Mr. FAZIO. It is also how you interrelate with Treasury because a lot of people don't think we do all this, they think Treasury does. You might want to speak to that.

Mr. GUTMAN. Sure. Let's talk first about the estimating side. Our revenue analysis staff consults with the Treasury revenue analysis staff as much as we possibly can. It is in nobody's interest to have these numbers be wildly divergent and we talk a lot about methodology, we talk a lot about factors which ought to influence an estimate. So we are in touch with them about what is going on.

No one actually discloses numbers to one another, but methodologies are discussed to make sure that each of us is fully apprised of what the other is doing.

Mr. FAZIO. In essence, it is the separation of powers right here.

Mr. GUTMAN. Exactly. One of the reasons estimates will be different is the separation of powers. Treasury operates off the OMB macroeconomic assumptions, we operate off the CBO assumptions and often different estimates will be accounted for simply because of those different macroeconomic assumptions.

We try to work with the Treasury, also, in terms of substantive legislative proposals, because to the extent that we can cooperate, the legislative product is going to be better. Sometimes that is an easier task than others, but we try to interact with them.

Mr. FAZIO. Mr. Moran, and then Mr. Young.

Mr. MORAN. You can go ahead.

Mr. YOUNG. Either one.

Mr. MORAN. I am trying to understand how you could possibly come up with the complexity of estimates that are required. For example, if we were to take the investment tax credit, we have got— bottom line estimates seems to be about $35 billion in lost revenue, but you have got, whatever, we won't quibble, but you have got considerations such as it favors heavy industrial firms at the expense possibly of high tech firms. You have got a lumping, the dynamic so that you get maximum corporate tax benefit, and you have got substantial administrative costs involved in it.

Now, if you would be asked, perhaps, to come up with a current estimate if we were to go with the ITC, and I am using that because it is something that is being thrown along and with the gas tax, would you consult with the Library of Congress in doing that? Would you use their resources? Would you use the JEC resources?

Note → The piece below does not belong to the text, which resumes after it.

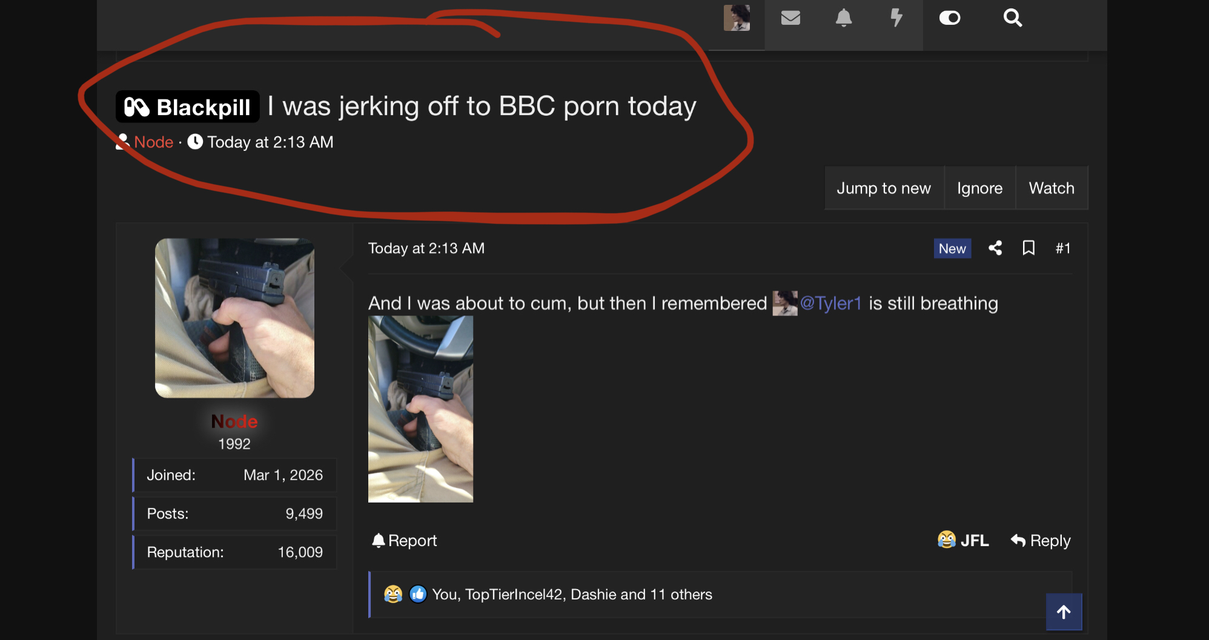This screenshot has height=640, width=1209.
Task: Open the inbox envelope icon
Action: (790, 18)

How do you then, once you get a task like-a complex tax like estimating the effects of the ITC, where do you then go? Because you couldn't possibly do it with the staff resources that you have physically on site.

Mr. GUTMAN. I will let Bernie respond more specifically to it because he is the one who is in charge of revenue estimation. Let me just give you a general statement about that. In general, we look to our database from tax return information. That provides us with an enormous amount of information.

For example, based on depreciation charges, we can figure out how much investment has been made in the economy in any particular year.

Mr. MORAN. You keep all that data.

Mr. GUTMAN. All that stuff is on tape. That is why this is so very important for us. We have that material on tapes going back for years, and when we are asked to do something like the investment tax credit, what we would have to do first, of course, is identify how much investment there has been in the economy and then try to figure out how much it is going to change due to the fact that what the government is going to do is reduce the cost of investment for certain types of assets.

Now, with the investment tax credit, we have some history, because we have had it before, and there have been empirical studies done by economists of the response to investment of these kinds of incentives, and we go back and look at that. So after trying to predict the level of investment in the country, then we will try to predict a behavioral response.